The Hunting of the President


BuzzFlash: How did you come to write The Hunting of the President with Gene Lyons?

Joe Conason: I started to become skeptical of Starr not too long after he was appointed, but I didn't start to write about him in any kind of sustained way for a couple of years. A writer named Murray Waas and I did a big piece about Starr in The Nation. Sometime after that, I became intensely interested in Whitewater. I had heard about this guy Gene Lyons in Arkansas, who knew a lot about it. So I started to talk to Gene on the phone, and we became sort of phone-calling pals. Within a year or so it occurred to me that there was a book in this subject, and I think Gene probably had the same thought. We decided that it would be better to do one book together than to do two similar, competing books. This was back in 1997.

BuzzFlash: You and Gene are working on a documentary that covers the same ground as the book. How is that going?

Joe Conason: I was in Arkansas several weeks ago, doing some interviews. I thought they went exceptionally well. We have talked to well over sixty people, and we're near the end of the principal photography phase of the project. In fact, editing has begun already.

BuzzFlash: Is there going to be a narrator? Have you chosen that person?

Joe Conason: There are some very fine candidates for that job -- brilliant actors who have expressed interest in the narration.
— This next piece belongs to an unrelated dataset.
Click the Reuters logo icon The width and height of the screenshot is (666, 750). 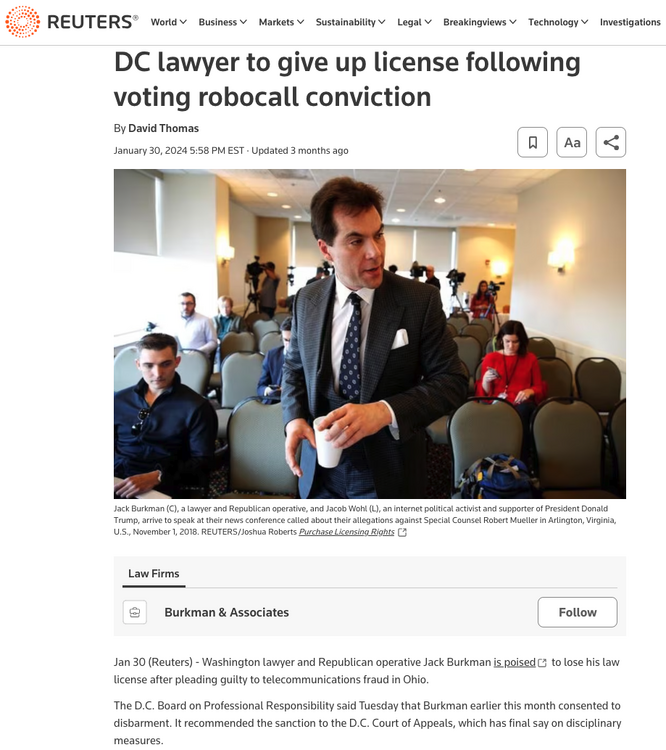(x=22, y=22)
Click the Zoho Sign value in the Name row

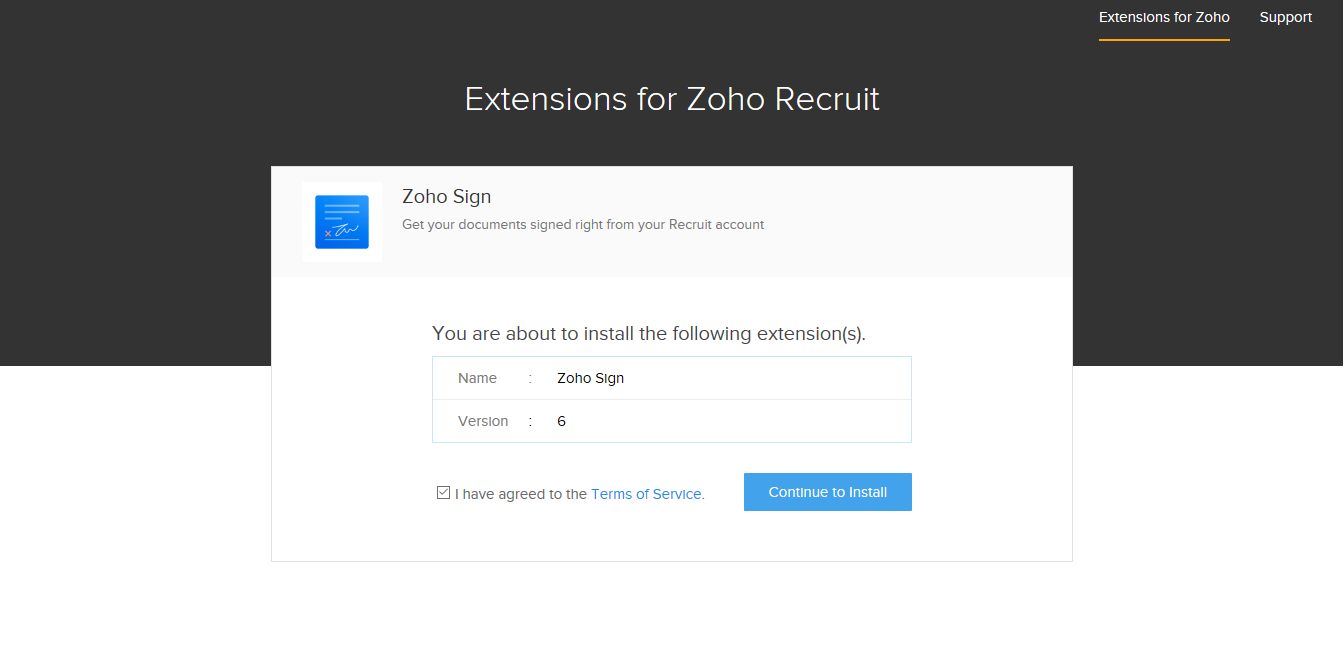(590, 378)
I think people would be very excited to hear those names, but that's Hollywood. We'll see what happens.

BuzzFlash: Is the film coming out through standard commercial distribution?

Joe Conason: We are fortunate enough to have an agreement with an excellent distributor, Regent Entertainment, so it will be in theatres.

BuzzFlash: When?

Joe Conason: We hope before the end of the year.

BuzzFlash: You wrote The Hunting of the President, in which you argued that there was indeed a vast right-wing conspiracy to bring down President Clinton. Is that vast right-wing conspiracy -- if you'll accept that phrase -- running the government right now?

Joe Conason: I don't really believe there was one big conspiracy. I actually think there were a few tightly knit conspiracies that connected to each other in different ways, and that they took place both consecutively and concurrently over a period of years. We preferred to call this a "network." And there was a network, and it certainly has continuities. One of the continuities is that a lot of the people are involved at various levels of the present Federal government. David Brock, who knew a lot of these people, deals with this in his book Blinded by the Right. One day, he woke up and saw that there was a Bush administration with a lot of the people he had worked with to try to bring down Clinton.